===== LISTED RECORDS

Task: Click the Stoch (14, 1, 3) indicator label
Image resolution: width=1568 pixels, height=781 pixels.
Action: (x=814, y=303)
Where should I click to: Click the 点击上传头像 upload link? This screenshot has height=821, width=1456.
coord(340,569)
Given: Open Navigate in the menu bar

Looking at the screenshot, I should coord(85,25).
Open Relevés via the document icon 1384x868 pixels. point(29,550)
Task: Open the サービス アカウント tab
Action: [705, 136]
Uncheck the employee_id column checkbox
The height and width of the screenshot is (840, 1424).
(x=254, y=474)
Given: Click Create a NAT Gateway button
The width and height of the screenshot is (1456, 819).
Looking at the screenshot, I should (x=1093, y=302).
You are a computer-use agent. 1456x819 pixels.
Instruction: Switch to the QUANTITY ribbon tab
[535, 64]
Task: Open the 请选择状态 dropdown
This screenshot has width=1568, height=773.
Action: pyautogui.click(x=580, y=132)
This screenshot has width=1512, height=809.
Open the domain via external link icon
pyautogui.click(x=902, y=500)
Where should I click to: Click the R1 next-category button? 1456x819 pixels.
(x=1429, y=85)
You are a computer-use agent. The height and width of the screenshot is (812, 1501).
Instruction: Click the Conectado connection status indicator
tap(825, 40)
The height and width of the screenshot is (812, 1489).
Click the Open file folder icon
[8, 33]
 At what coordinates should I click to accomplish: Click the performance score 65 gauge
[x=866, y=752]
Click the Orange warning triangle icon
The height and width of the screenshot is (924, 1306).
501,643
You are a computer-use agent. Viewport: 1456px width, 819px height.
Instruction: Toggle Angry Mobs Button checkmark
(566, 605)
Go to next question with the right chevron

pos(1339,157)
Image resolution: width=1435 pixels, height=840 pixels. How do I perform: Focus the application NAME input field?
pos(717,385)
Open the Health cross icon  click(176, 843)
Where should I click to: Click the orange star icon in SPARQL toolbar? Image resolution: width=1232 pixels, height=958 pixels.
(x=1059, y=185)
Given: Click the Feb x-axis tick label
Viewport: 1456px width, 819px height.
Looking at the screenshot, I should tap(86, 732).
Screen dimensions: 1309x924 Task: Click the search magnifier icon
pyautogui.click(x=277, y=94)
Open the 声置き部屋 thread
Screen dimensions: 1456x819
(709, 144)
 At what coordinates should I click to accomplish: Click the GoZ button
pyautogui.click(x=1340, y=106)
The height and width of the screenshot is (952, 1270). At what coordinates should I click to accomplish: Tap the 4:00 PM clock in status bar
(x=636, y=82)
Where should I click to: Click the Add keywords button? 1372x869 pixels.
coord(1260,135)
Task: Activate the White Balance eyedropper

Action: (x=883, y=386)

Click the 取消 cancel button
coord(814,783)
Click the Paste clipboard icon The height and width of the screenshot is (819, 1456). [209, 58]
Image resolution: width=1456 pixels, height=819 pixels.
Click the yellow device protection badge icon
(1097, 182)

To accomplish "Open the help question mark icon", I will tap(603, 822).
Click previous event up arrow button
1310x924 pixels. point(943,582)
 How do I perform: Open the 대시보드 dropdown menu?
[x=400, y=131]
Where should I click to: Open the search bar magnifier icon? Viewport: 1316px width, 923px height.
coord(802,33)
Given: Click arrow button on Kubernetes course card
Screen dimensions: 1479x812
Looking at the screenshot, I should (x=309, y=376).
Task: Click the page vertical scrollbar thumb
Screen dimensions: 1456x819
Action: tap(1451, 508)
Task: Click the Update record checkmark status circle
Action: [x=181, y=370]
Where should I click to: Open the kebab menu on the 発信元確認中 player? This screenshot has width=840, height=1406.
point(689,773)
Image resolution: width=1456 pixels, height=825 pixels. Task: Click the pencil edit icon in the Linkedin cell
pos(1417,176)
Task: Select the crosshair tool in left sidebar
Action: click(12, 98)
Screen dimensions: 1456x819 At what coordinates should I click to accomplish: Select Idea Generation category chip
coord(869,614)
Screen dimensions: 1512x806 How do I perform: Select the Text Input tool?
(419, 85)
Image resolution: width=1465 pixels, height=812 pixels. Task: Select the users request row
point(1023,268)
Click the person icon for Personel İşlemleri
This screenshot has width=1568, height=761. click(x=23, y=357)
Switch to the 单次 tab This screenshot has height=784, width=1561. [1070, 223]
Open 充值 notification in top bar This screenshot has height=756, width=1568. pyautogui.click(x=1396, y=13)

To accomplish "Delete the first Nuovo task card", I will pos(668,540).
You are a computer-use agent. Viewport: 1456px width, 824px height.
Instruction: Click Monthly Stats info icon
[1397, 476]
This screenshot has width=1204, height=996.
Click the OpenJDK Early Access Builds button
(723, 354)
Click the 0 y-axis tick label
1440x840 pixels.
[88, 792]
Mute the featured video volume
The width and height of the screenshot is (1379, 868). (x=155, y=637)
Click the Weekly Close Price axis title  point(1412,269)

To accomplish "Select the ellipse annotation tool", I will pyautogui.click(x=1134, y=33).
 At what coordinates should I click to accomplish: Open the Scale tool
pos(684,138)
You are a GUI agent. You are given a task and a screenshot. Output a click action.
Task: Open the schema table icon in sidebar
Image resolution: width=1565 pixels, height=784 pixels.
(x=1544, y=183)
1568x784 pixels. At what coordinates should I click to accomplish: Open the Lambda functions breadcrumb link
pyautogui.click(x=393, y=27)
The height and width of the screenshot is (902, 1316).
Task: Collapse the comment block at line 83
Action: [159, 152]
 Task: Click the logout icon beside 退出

==========

- **REQUIRED WORK**: Each line of the data above should appear again in your answer, exactly as given.

- **EXERCISE ANSWER**:
Task: Click the Stoch (14, 1, 3) indicator label
Image resolution: width=1568 pixels, height=781 pixels.
Action: (x=814, y=303)
Where should I click to: Click the 点击上传头像 upload link? This screenshot has height=821, width=1456.
coord(340,569)
Given: Open Navigate in the menu bar

Looking at the screenshot, I should coord(85,25).
Open Relevés via the document icon 1384x868 pixels. point(29,550)
Task: Open the サービス アカウント tab
Action: [705, 136]
Uncheck the employee_id column checkbox
The height and width of the screenshot is (840, 1424).
(x=254, y=474)
Given: Click Create a NAT Gateway button
The width and height of the screenshot is (1456, 819).
Looking at the screenshot, I should (x=1093, y=302).
You are a computer-use agent. 1456x819 pixels.
Instruction: Switch to the QUANTITY ribbon tab
[535, 64]
Task: Open the 请选择状态 dropdown
This screenshot has width=1568, height=773.
Action: pyautogui.click(x=580, y=132)
This screenshot has width=1512, height=809.
Open the domain via external link icon
pyautogui.click(x=902, y=500)
Where should I click to: Click the R1 next-category button? 1456x819 pixels.
(x=1429, y=85)
You are a computer-use agent. The height and width of the screenshot is (812, 1501).
Instruction: Click the Conectado connection status indicator
tap(825, 40)
The height and width of the screenshot is (812, 1489).
Click the Open file folder icon
[8, 33]
 At what coordinates should I click to accomplish: Click the performance score 65 gauge
[x=866, y=752]
Click the Orange warning triangle icon
The height and width of the screenshot is (924, 1306).
501,643
You are a computer-use agent. Viewport: 1456px width, 819px height.
Instruction: Toggle Angry Mobs Button checkmark
(566, 605)
Go to next question with the right chevron

pos(1339,157)
Image resolution: width=1435 pixels, height=840 pixels. How do I perform: Focus the application NAME input field?
pos(717,385)
Open the Health cross icon  click(176, 843)
Where should I click to: Click the orange star icon in SPARQL toolbar? Image resolution: width=1232 pixels, height=958 pixels.
(x=1059, y=185)
Given: Click the Feb x-axis tick label
Viewport: 1456px width, 819px height.
Looking at the screenshot, I should tap(86, 732).
Screen dimensions: 1309x924 Task: Click the search magnifier icon
pyautogui.click(x=277, y=94)
Open the 声置き部屋 thread
Screen dimensions: 1456x819
(709, 144)
 At what coordinates should I click to accomplish: Click the GoZ button
pyautogui.click(x=1340, y=106)
The height and width of the screenshot is (952, 1270). At what coordinates should I click to accomplish: Tap the 4:00 PM clock in status bar
(x=636, y=82)
Where should I click to: Click the Add keywords button? 1372x869 pixels.
coord(1260,135)
Task: Activate the White Balance eyedropper

Action: (x=883, y=386)

Click the 取消 cancel button
coord(814,783)
Click the Paste clipboard icon The height and width of the screenshot is (819, 1456). [209, 58]
Image resolution: width=1456 pixels, height=819 pixels.
Click the yellow device protection badge icon
(1097, 182)

To accomplish "Open the help question mark icon", I will tap(603, 822).
Click previous event up arrow button
1310x924 pixels. point(943,582)
 How do I perform: Open the 대시보드 dropdown menu?
[x=400, y=131]
Where should I click to: Open the search bar magnifier icon? Viewport: 1316px width, 923px height.
coord(802,33)
Given: Click arrow button on Kubernetes course card
Screen dimensions: 1479x812
Looking at the screenshot, I should (x=309, y=376).
Task: Click the page vertical scrollbar thumb
Screen dimensions: 1456x819
Action: tap(1451, 508)
Task: Click the Update record checkmark status circle
Action: [x=181, y=370]
Where should I click to: Open the kebab menu on the 発信元確認中 player? This screenshot has width=840, height=1406.
point(689,773)
Image resolution: width=1456 pixels, height=825 pixels. Task: Click the pencil edit icon in the Linkedin cell
pos(1417,176)
Task: Select the crosshair tool in left sidebar
Action: click(12, 98)
Screen dimensions: 1456x819 At what coordinates should I click to accomplish: Select Idea Generation category chip
coord(869,614)
Screen dimensions: 1512x806 How do I perform: Select the Text Input tool?
(419, 85)
Image resolution: width=1465 pixels, height=812 pixels. Task: Select the users request row
point(1023,268)
Click the person icon for Personel İşlemleri
This screenshot has width=1568, height=761. click(x=23, y=357)
Switch to the 单次 tab This screenshot has height=784, width=1561. [1070, 223]
Open 充值 notification in top bar This screenshot has height=756, width=1568. pyautogui.click(x=1396, y=13)

To accomplish "Delete the first Nuovo task card", I will pos(668,540).
You are a computer-use agent. Viewport: 1456px width, 824px height.
Instruction: Click Monthly Stats info icon
[1397, 476]
This screenshot has width=1204, height=996.
Click the OpenJDK Early Access Builds button
(723, 354)
Click the 0 y-axis tick label
1440x840 pixels.
[88, 792]
Mute the featured video volume
The width and height of the screenshot is (1379, 868). (x=155, y=637)
Click the Weekly Close Price axis title  point(1412,269)

To accomplish "Select the ellipse annotation tool", I will pyautogui.click(x=1134, y=33).
 At what coordinates should I click to accomplish: Open the Scale tool
pos(684,138)
You are a GUI agent. You are given a task and a screenshot. Output a click action.
Task: Open the schema table icon in sidebar
Image resolution: width=1565 pixels, height=784 pixels.
(x=1544, y=183)
1568x784 pixels. At what coordinates should I click to accomplish: Open the Lambda functions breadcrumb link
pyautogui.click(x=393, y=27)
The height and width of the screenshot is (902, 1316).
Task: Collapse the comment block at line 83
Action: [159, 152]
 Task: Click the logout icon beside 退出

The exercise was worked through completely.